Records for this exercise START

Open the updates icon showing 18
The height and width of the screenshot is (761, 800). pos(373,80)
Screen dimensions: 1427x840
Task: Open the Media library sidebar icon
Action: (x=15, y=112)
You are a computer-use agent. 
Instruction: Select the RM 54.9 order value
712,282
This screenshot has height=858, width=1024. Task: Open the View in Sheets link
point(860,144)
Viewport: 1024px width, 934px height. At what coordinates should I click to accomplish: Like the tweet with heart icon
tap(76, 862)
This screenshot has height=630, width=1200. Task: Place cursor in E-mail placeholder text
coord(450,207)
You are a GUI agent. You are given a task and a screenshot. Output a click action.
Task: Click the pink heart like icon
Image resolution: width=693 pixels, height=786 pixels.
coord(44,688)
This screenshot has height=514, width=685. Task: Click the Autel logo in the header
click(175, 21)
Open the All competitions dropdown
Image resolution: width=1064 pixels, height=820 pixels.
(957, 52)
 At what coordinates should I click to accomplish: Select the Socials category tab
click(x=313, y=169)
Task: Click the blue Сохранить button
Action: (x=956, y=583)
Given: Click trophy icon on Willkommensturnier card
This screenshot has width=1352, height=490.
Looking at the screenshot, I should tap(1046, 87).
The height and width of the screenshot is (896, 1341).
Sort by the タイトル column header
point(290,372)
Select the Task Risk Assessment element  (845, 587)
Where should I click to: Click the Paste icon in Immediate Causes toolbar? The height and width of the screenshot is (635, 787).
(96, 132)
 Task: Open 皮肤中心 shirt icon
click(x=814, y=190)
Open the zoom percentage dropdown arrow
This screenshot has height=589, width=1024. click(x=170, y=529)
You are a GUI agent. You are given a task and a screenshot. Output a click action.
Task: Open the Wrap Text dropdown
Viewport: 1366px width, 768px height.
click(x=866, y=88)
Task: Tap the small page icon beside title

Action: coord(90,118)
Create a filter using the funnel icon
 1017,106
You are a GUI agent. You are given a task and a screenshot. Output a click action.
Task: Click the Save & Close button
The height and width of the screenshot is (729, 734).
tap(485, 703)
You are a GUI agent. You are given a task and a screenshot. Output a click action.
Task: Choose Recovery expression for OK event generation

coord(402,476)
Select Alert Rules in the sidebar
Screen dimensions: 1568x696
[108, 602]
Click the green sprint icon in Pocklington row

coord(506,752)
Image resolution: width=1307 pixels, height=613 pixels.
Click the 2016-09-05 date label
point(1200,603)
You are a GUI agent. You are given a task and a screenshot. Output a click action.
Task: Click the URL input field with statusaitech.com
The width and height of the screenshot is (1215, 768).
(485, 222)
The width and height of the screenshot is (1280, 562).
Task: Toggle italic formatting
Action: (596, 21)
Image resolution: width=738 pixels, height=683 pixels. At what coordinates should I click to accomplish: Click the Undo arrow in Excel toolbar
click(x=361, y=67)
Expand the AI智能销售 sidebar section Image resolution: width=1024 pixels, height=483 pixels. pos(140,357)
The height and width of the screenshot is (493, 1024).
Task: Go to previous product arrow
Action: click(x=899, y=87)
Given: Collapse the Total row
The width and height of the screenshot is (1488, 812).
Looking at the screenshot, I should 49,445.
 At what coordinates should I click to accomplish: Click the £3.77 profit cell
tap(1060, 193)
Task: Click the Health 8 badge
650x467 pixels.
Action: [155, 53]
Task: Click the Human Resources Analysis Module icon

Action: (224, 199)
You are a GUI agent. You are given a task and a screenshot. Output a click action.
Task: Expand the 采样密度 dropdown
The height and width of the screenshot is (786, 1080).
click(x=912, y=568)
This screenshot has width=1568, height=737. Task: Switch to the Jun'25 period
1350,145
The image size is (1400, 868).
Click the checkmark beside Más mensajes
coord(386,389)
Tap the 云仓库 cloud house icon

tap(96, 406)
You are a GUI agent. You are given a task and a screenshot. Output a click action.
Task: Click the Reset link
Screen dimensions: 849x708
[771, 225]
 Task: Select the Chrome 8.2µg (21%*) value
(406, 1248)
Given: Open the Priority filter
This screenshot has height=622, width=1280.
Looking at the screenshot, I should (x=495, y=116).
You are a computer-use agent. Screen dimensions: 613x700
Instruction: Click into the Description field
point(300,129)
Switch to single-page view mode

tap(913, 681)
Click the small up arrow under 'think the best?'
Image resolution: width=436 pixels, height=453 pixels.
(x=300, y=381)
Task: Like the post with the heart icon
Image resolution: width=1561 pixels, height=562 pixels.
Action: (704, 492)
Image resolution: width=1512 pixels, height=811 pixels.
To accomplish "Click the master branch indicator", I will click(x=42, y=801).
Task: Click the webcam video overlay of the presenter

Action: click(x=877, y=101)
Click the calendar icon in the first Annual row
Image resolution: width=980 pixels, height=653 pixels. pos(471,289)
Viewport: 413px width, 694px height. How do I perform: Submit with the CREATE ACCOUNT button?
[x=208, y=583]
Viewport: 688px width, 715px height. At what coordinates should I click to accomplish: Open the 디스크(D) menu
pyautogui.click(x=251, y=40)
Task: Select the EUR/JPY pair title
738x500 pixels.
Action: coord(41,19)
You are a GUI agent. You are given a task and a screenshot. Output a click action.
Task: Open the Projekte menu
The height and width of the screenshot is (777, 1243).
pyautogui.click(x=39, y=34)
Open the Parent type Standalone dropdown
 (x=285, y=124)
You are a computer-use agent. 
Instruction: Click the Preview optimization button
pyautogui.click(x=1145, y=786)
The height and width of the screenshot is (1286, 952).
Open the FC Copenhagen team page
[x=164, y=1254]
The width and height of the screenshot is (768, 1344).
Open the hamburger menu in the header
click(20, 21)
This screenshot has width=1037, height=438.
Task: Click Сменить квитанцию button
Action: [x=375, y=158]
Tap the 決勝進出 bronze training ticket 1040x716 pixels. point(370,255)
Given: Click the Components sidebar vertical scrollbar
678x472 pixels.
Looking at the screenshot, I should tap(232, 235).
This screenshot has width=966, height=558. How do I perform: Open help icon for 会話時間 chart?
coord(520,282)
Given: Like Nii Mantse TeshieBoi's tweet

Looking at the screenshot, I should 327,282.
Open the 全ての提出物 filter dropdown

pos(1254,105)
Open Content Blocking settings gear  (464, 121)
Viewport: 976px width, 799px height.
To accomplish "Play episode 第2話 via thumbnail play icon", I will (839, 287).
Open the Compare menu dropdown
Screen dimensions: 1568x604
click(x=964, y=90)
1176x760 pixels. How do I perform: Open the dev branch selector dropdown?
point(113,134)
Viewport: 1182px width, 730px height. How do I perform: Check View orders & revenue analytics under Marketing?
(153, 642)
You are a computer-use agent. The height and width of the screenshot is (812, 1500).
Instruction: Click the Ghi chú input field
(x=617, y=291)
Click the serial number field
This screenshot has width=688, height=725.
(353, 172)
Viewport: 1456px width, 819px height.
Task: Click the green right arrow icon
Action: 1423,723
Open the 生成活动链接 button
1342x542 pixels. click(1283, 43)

Records for this exercise END

__What is required__:
For the word "computer", show every line of the entries that holds it.

__Solution for this problem__:
You are a computer-use agent. 
You are a computer-use agent. Screen dimensions: 613x700
You are a computer-use agent. 
You are a computer-use agent. The height and width of the screenshot is (812, 1500).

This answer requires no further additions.